Talvolta, però, la bufera sorprende a metà strada anche il capracottese, come avvenne ai due coniugi soprannominati: "Zimpa", che tornavano dalle masserie di Guastra. La moglie non resse all'impeto della tormenta ed il marito se la caricò a spalle e la portò per un tratto, finché, a pochi passi dal paese, nei pressi del cimitero, non ebbe più la forza di proseguire e si schiantò a terra col grave fardello, spettacolo pietoso di amore e di coraggio, che commosse la stampa dell'epoca. Ma il caso straordinario e paradossale si ebbe alcuni anni fa, quando furono mandati a soccorso delle popolazioni bloccate elicotteri ed alpini. Questi ultimi riuscirono a salvarsi per l'intervento dei Capracottesi, che uscirono in massa dietro i rintocchi delle campane.
Un tempo era molto progredita la pastorizia. Dopo la transumanza invernale i massari ritornavano dalle Puglie seguiti da ricchi greggi e da diversi pastori. Le pecore se ne venivano consumando il loro chilometrico pasto che interrompevano, quando le ombre della notte inducevano i pastori a piantare gli stazzi. All'alba, quasi rifatte dalla rugiada che imbrillantava le lane, riprendevano la via e il belato senza posa, che pareva ripercosso dall'eco dei monti in attesa. Il rientro coincideva con la festa di San Giovanni ed aveva un carattere solenne e simbolico.
La pecora che si pasce nei prati ondulati e nei pendii scoscesi di Capracotta, ha la possibilità di brucare erbe che sono privilegio dei pascoli di alta montagna e può offrire un latte ricco di sostante nutritive e di sapore speciale. Perciò fino a qualche decennio fa, erano rinomate le caratteristiche ricottine, alte e sottili, dal sapore tenue e profumato, le grandi trecce di pasta di scamorza che da lì si sono diffuse in altri paesi e i mastodontici formaggi. Con la trasformazione dell'agro pugliese, durante il ventennio fascista, la pastorizia decadde e il paese perse una cospicua fonte di benessere.
Papà ci parlava spesso di quei pastori, della loro vita, delle sfide e dei contrasti in rima, con cui riempivano la monotonia delle lunghe serate, forse perché un anno li aveva seguiti in Puglia, in compagnia di una zia, moglie di un massaro, che gli aveva trovato del lavoro presso un falegname di Ripalta. Aveva allora meno di diciotto anni ed il suo cuore era rimasto tra le montagne. Tuttavia lavorava di lena per farsi un gruzzoletto che gli consentisse di portare all'altare la donna corteggiata. Lì conobbe il principe Zaccaglini che aveva commissionato al mastro presso cui lavorava, un discreto numero di capriate per coprire i cascinali nei suoi terreni.

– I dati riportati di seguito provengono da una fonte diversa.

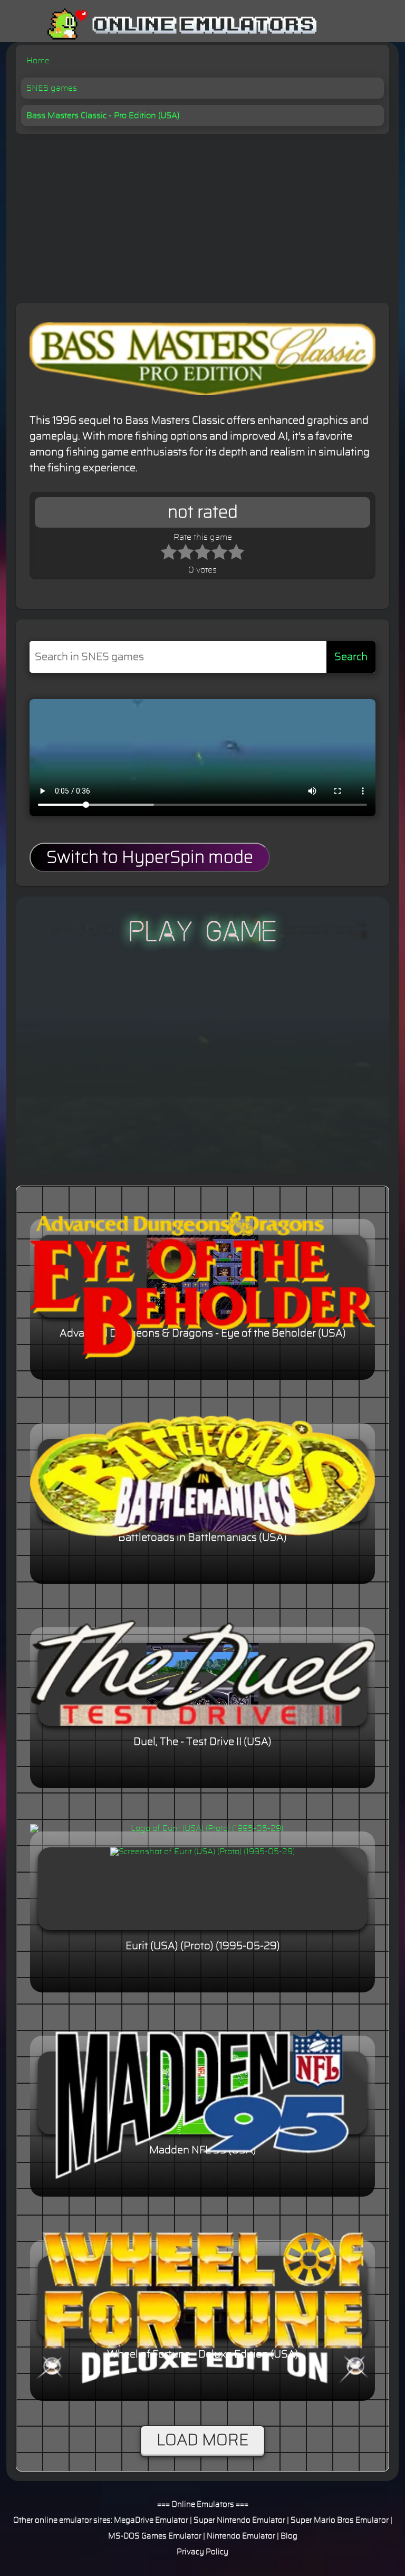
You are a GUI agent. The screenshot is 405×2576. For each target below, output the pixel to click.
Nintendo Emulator (241, 2536)
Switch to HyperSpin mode (149, 857)
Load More (202, 2440)
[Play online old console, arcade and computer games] (166, 24)
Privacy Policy (202, 2552)
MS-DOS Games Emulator (154, 2536)
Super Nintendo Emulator (239, 2520)
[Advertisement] (202, 213)
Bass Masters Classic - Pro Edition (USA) (102, 115)
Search (351, 657)
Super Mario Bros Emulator (340, 2520)
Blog (289, 2536)
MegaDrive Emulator (151, 2520)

Mio padre capì, cogliendo un loro discorso, che la lunghezza delle travi che avevano a disposizione, non era sufficiente a formare il triangolo adatto alla copertura dei tetti e si permise di suggerire un rimedio che riuscì buono, tanto che tutte le cascine poterono essere coperte utilizzando il legname che era già in bottega.

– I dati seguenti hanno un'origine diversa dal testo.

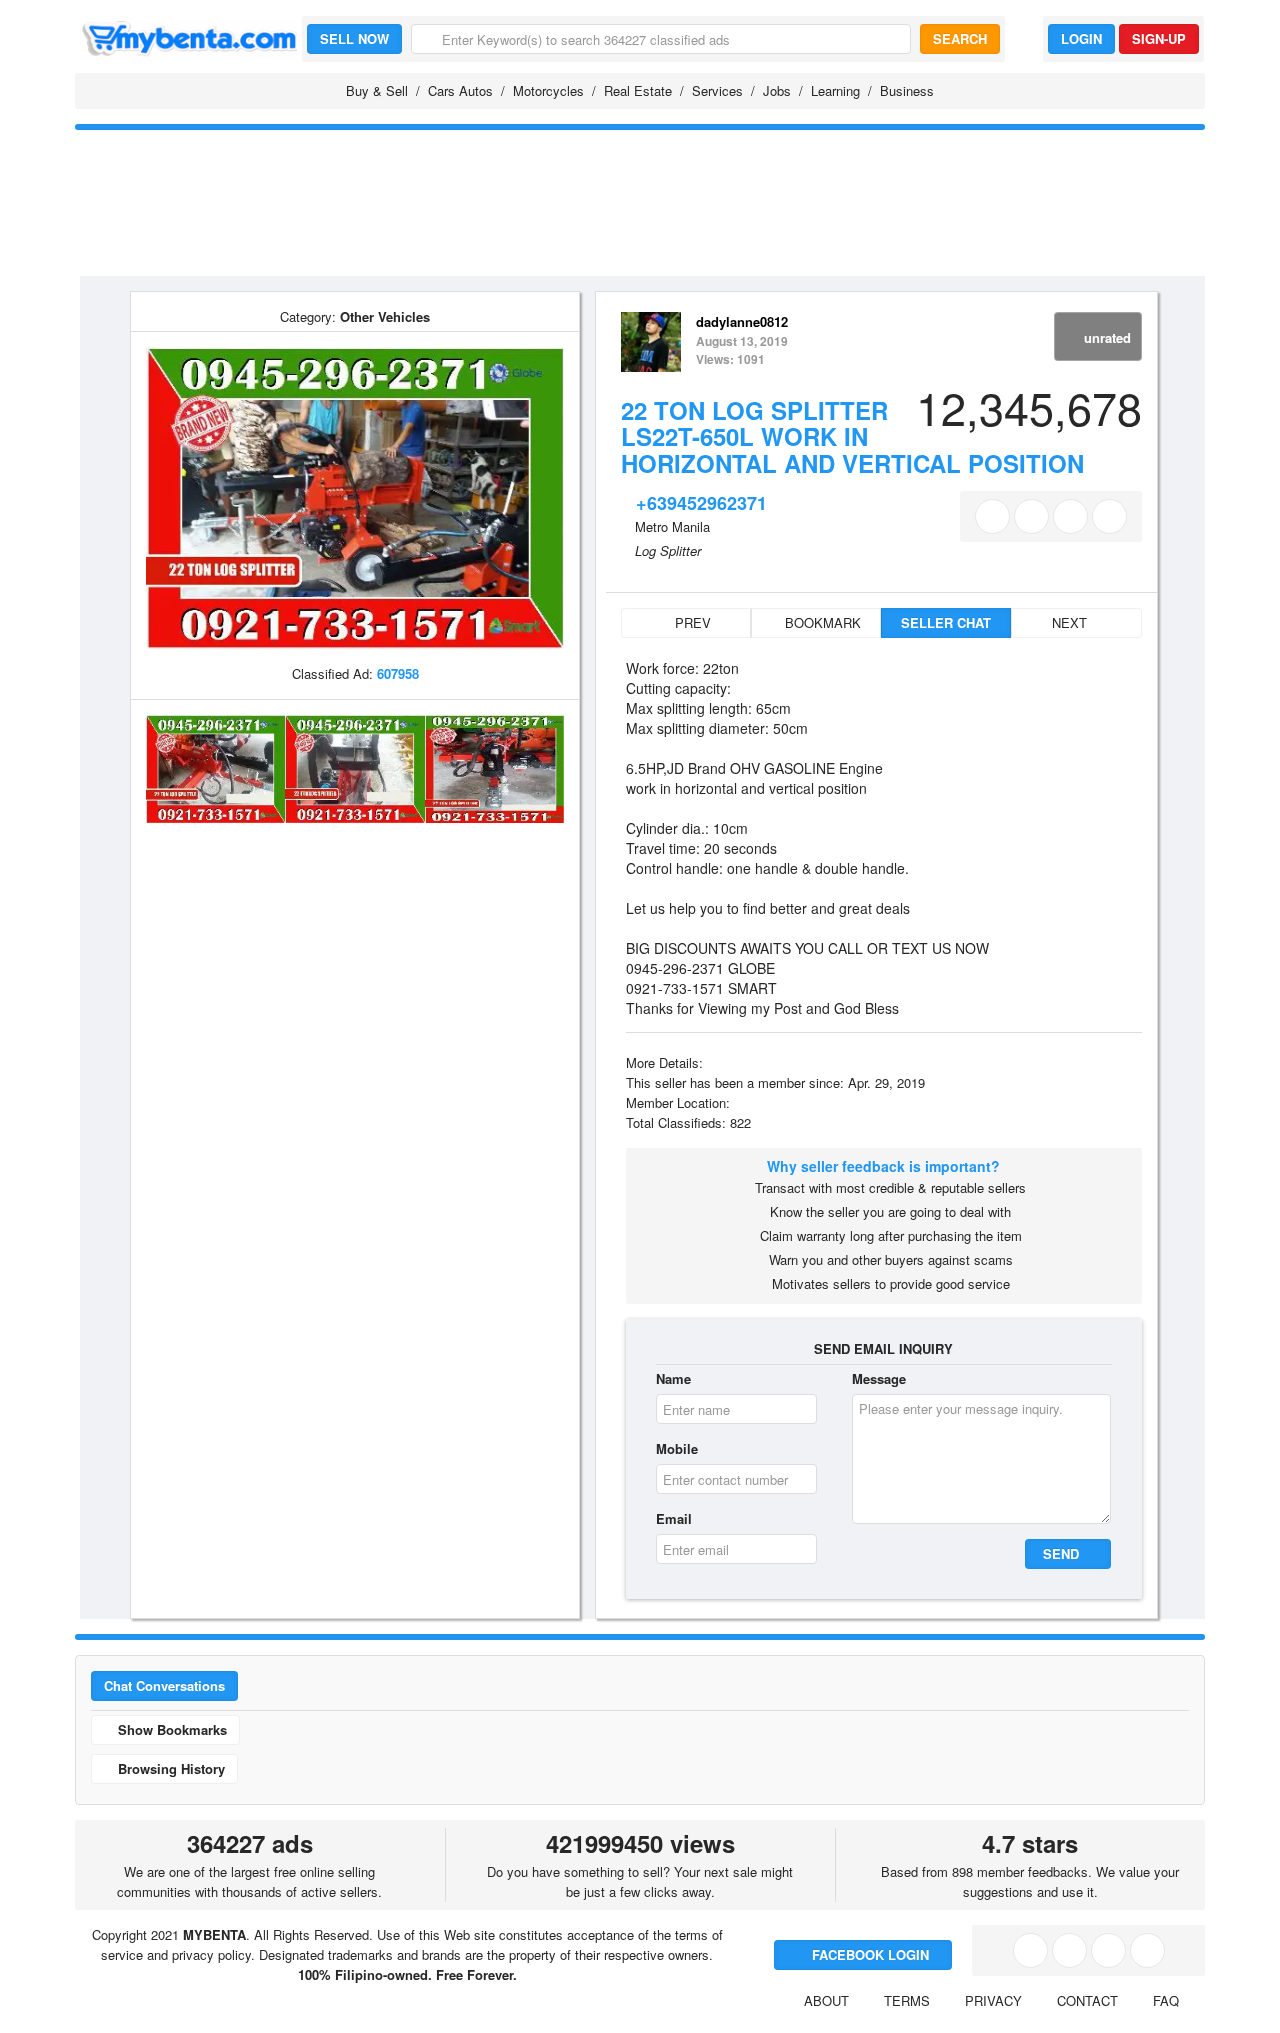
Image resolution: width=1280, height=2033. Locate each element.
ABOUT (826, 2000)
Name (673, 1378)
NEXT (1071, 622)
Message (879, 1378)
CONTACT (1087, 2000)
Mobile (677, 1448)
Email (674, 1518)
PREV (691, 622)
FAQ (1166, 2000)
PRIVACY (993, 2000)
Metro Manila (672, 526)
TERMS (907, 2000)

Il principe, che non aveva figli, invitò spesso il giovincello, facendolo sedere al suo fianco. Avrebbe voluto trattenerlo lì, ma mio padre non desiderava altro che tornare alla sua Capracotta, ora che il gruzzoletto guadagnato gli apriva l'animo a tante speranze.
Elvira Santilli
Fonte: E. Tirone, Oltre la valle, Cappelli, Bologna 1968.